Rupe has little left to lose, as do his sweating abandoned underlings, quaking with terror in the dock. May they all squeal on as much MediaMonster trash as possible: a circular firing squad, a shit storm of Hurricane Katrina proportions.

call me ishmael said...

Time mr yardarm, that someone spilled the shit on the Blair mariage, methinks. There was talk, a while back, of the Blessed SlotGob sidebarring interracially and there has been much gossip of Tony/Miranda, cottaging his arse off in earlier days. We should be told.

Dunno if Blair and the chinkbint would be interested in the beast with two backs but rather with Power, itself, a worse form of adultery, one would imagine, for Rupert to contemplate.

yardarm said...

Didn`t know re Slotgobs fornication: who with, Stevie Wonder ? I did read somewhere, very likely here, back in the ambulance chasing days she was copulating with Derry Irvine and to get rid of her he foisted the baggage onto a young Jug Ears.

May their corporate Gulfstream pop a porthole at 30 000 feet, depressurising them into the void, their money billowing around them, she shrieking and trying to grab it and he, clutching his rosary as they plummet towards their appointment with the Dark Master.

call me ishmael said...

The surviving, fat old lady tellycook, was a barrister and worked with Blair early on and she has said that he was known as Miranda in the office - the office they call chambers - for his habitual cottaging; she refuses to be further drawn but is adamant thta she knows plenty.

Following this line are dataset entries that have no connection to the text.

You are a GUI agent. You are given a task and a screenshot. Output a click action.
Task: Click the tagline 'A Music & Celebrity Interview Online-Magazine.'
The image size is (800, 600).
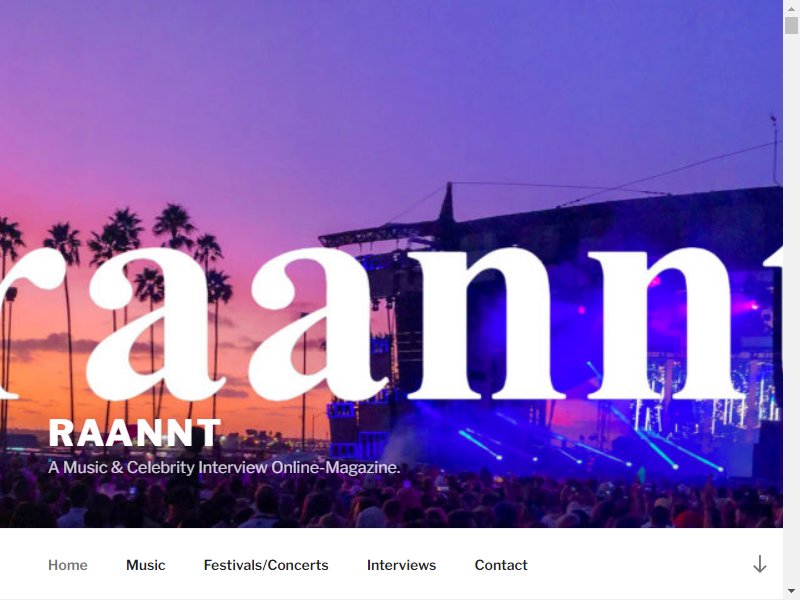[x=224, y=467]
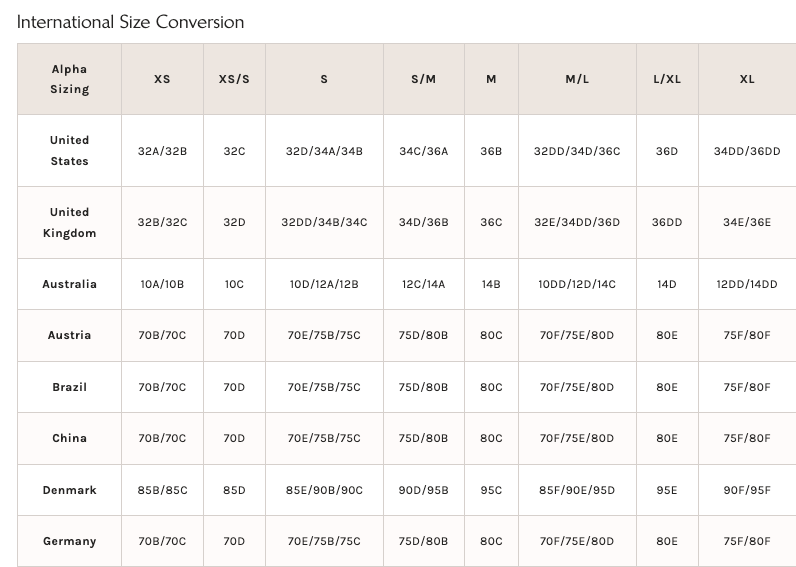Click the 36B cell under M column
Viewport: 796px width, 567px height.
coord(491,151)
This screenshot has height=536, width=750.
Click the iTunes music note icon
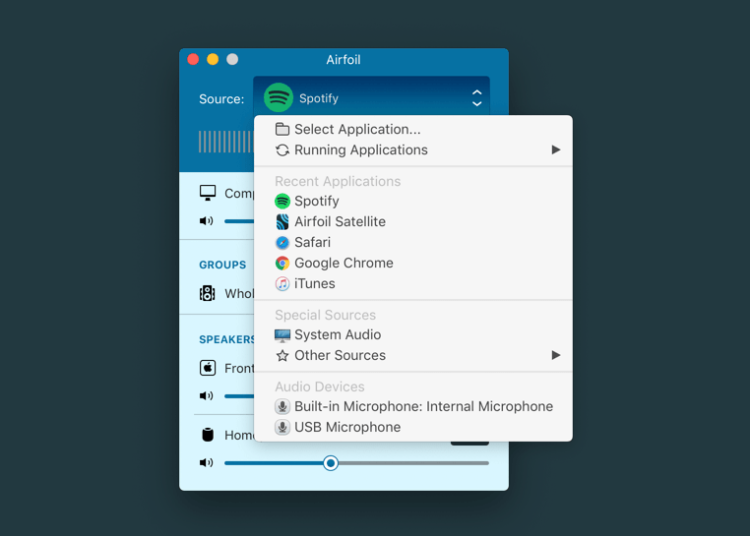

I heard, way back, maybe in their second term, that the Blairs were the thinly disguised subjects of a Primary Colours style -the Clintons exposed - book which had been fiercely injucted out of existence or its authors bought off or both and in which Wifey was sleeping withj a black barrioster, as well as, presumably, a white bisexual one.

The Derry Irvine connection is widely told and believed, all that stuff, Derry Irvine, Charlie Falconer being given senior lucrative appointments without any noticeable experience it all reeks of what my friend stanislav used to say was one useless fucking bastard blackmail the arse off from another bastard.

It is fair to say that from day one, with Ecclestone, the Blairs managed to whore the office of prime minister like none before or since, what's a spot of blackmail to those who would pimp the entire armed forces?

You won't hear the hobgoblin, Neil, asking questions like that. I used to watch him for light relief but even that approach cannot sanitise the shit of it all.

My dispensation would be to hand the pair of them to some arab ladies with very sharp flensing knives and I hate them the more for having stired such brutality in me.

yardarm said...

Holly Lester, I think, was the title of the book you refer to Mr Ishmael. One day, hopefully soon, when they have both kicked the bucket I`d like to read a history of the two and their dirty dealings: Chasing the Golden Ambulance: The Big Careers of the Blairs.